Vermilion Energy Inc.  ■  Page 46  ■  2018 Annual Information Form

 

 

Tax information

 

Vermilion pays current taxes in France, the Netherlands and Australia.

 

In France, current income taxes are applied to taxable income after eligible deductions. Based on legislation passed in 2017, corporate tax rates in France are 34.4% for 2018, 32% for 2019, 28.9% for 2020, 27.4% for 2021 and 25.8% for 2022 forward.

 

In the Netherlands, current income taxes are applied to taxable income after eligible deductions at a tax rate of 50%.

 

In Australia, current taxes include both corporate income taxes and Petroleum Resource Rent Tax ("PRRT"). Corporate income taxes are applied at a rate of approximately 30% on taxable income after eligible deductions, which include PRRT paid. PRRT is a applied at a rate of approximately 40% on sales less eligible expenditures, including operating expenses and capital expenditures.

 

As a function of the impact of Vermilion’s tax pools, the Company does not presently pay current taxes in Canada, Germany, Hungary, Ireland and the United States.

*Data lines*
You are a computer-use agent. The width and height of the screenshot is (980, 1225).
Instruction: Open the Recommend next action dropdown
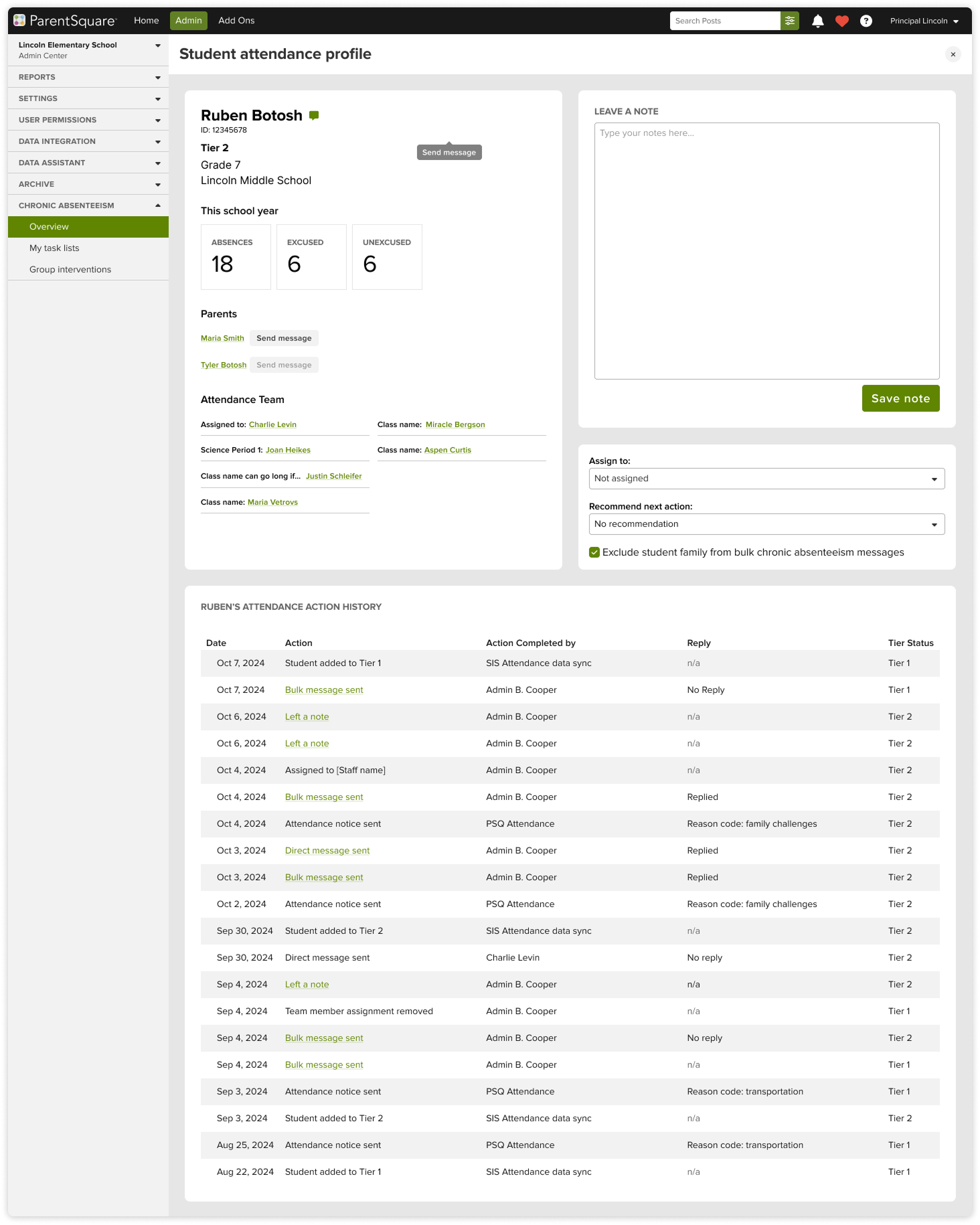pos(766,524)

*Brief 1*
In the tax information section, what rate applies to current income taxes in the Netherlands?
*Brief 2*
Summarize the tax information section in two sentences.

*Exercise response 1*
50%

*Exercise response 2*
Vermilion pays current taxes in France, where the corporate rate falls from 34.4% in 2018 to 25.8% from 2022 forward; in the Netherlands, at 50%; and in Australia, at about 30% corporate income tax plus Petroleum Resource Rent Tax at about 40%. Because of its tax pools, the Company does not presently pay current taxes in Canada, Germany, Hungary, Ireland and the United States.